読む文章
▼

Spiro & Stigliani(2000)による〔『地球環境の化学』(208-209p)から〕


表3.7 酸化還元反応、反応生成物と影響

酸化還元反応

反応生成物/影響

1.
O2 + CH2O → CO2 + H2O 好気性条件は酸化還元電位が最高であることが特徴で、酸素が豊富で、好気性微生物の酸素による分解で有機物質が比較的少ないときに生じる。2つ例をあげれば、下水廃棄物の好気性消化と、通気のよい土壌の表面付近の有機物質の分解である。最終生成物のCO2と水は有害物ではない。
2. (4/5)NO3- + CH2O + (4/5)H+ → CO2 + (2/5)N2 + (7/5)H2O 浸水した土壌や湿地にみられるように、分子状酸素が土壌や水中に枯渇している場合には、硝酸イオンがあればそれが一番有効な酸化剤になる。脱窒バクテリアは硝酸イオンを消費してN2を放出する。副産物として温室ガスであるN2Oも放出される。耕地土壌では、投入した窒素肥料の20%が脱窒によって損失することもある。脱窒バクテリアは汚染のひどい河川や有機物が蓄積する河口域の層状堆積土でも活発である。河口域の状況によっては、脱窒が隣接する沿岸の水域や大気への窒素の移行に大きな影響を与える。
3a. 2MnO2 + CH2O + 4H+ → 2Mn2+ + 3H2O + CO2 硝酸イオン濃度が低く、マンガンと酸化第二鉄が豊富な嫌気性の環境では、その金属酸化物が微生物による酸化の酸化剤源になる。自然の土壌や湖や河川の堆積物の中などがこれに相当する。これらの金属酸化物が環境上重要なのは、次の2つの役割を果たすからである。すなわち、微生物にとって酸化剤の源であるとともに、有害な重金属、有害な有機化合物、リン酸、ガスなどと結合する能力がある点でも重要である。これらの金属酸化物は還元されると、水溶性になり結合能力を失って、その結果有害物を放出する。
3b. 4Fe(OH)3 + CH2O + 8H+ → 4Fe2+ + 11H2O + CO2
4a. (1/2)SO42- + CH2O + H+ → (1/2)H2S + H2O + CO2 硫化物を生成する条件は、ほとんどすべてバクテリアによって硫酸イオンがH2SやHS-へ還元されるためにもたらされ、有機物の分解を伴う。硫酸イオンの還元は海底の堆積物中ではきわめて当たり前のことである。それは堆積物中には種々の有機物があり、海水中には硫酸イオンも豊富に溶解しているからである。淡水中では、硫酸の形の酸性沈着物の影響を受ける場所で、この反応は重要になる。H2Sはとくに有害なガスである。硫化物も底部の堆積物中の重金属を取り込んで除去するので重要である。

▲

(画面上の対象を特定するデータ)
▼

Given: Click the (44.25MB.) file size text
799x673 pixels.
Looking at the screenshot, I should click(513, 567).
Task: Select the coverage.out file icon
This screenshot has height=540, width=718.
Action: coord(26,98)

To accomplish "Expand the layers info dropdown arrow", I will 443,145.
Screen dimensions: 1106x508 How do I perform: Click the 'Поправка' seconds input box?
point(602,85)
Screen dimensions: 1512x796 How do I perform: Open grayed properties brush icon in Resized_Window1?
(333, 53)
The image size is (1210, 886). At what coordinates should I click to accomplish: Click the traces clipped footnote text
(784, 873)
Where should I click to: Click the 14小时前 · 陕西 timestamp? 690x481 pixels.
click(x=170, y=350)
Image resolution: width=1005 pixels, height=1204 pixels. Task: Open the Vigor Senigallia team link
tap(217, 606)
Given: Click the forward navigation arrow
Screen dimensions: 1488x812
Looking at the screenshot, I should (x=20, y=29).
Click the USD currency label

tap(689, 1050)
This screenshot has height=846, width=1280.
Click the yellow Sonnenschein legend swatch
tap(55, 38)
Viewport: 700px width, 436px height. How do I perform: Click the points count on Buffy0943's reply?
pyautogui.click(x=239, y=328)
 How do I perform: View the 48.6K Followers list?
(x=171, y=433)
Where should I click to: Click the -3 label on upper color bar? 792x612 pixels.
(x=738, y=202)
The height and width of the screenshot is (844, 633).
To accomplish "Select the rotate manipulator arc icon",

▲

やること
(a) 酸化還元反応についての文章をもとに、次の問いに答えること。
(i) 耕地土壌では、投入した窒素肥料の何%が脱窒によって失われることもあるか。
(ii) 海底の堆積物中で硫酸イオンの還元がきわめて当たり前である理由は何か。
(iii) マンガンや鉄の金属酸化物が還元されると、どうなるか。
(b) 酸化還元反応についての文章を、最後の文の後から書き継ぐこと。

回答一覧
(a)
(i) 20%。
(ii) 堆積物中には種々の有機物があり、海水中には硫酸イオンも豊富に溶解しているから。
(iii) 水溶性になって結合能力を失い、その結果、有害物を放出する。

(b)
4b. MS2 + (7/2)O2 + H2O → M2+ + 2SO42- + 2H2+ 重金属硫化物(MS2)の硫酸塩への変換も、汚染した泥の浚渫、陸揚げなど嫌気性の堆積物が大気に曝露されると起きる。黄鉄鉱(FeS2)を含む湿地の農地への干拓や、炭鉱地帯の酸性鉱山排水でも起きる。その結果、硫酸の生成による酸性化の増大や、有害金属の放出が起こりうる。
5. CH2O + CH2O → CH4 + CO2 湿地、氾濫原、水田、閉鎖性の湾、湖の堆積物のようにメタン生成バクテリアのいるところでは、酸化還元電位が200mVくらいの嫌気性条件になると、部分的に還元された炭素化合物が不均化されてメタンとCO2を生成する。この反応は海水の環境よりも淡水系のほうが硫酸濃度が平均して海水中の100分の1と低いので、一層起きやすい。メタンは地球の気候を決定する重要なガスである。1970年代のはじめから地球全体の大気のメタン濃度は年に1%の割合で増加している。この増加の理由はまだ調査中ではあるが、東南アジアの水田による稲作の拡大が貢献していると指摘されている。第2章pp.114〜115の議論を参照。
出典:W.M.Stigliani(1988). Changes in valued capacities of soils and sediments as indicators of nonlinear and time-delayed environmental effects. Environmental Monitoring and Assessment 10: 245-307.

付録C 酸化還元反応

1.半反応
 酸化還元反応は、酸塩基反応と同様に自然水の化学をコントロールする重要な反応である。水溶液は大部分の元素の酸化還元レベルを支持できる。たとえば、鉄は水中でFe3+またはFe2+として存在できるし、他の遷移金属類も複数の正の原子価で存在できる。非金属元素は、化合物の形でさらに広い範囲の酸化状態をとることができる。価電子殻の中でとりうるすべての状態をとることが多い。例えばイオウは自然にVI(SO42-)から−II(H2S)の酸化状態で存在し、窒素は同様にV(NO3-)から−III(NH3)の酸化状態で、炭素はIV(CO32-)から−IV(CH4)の状態で存在する。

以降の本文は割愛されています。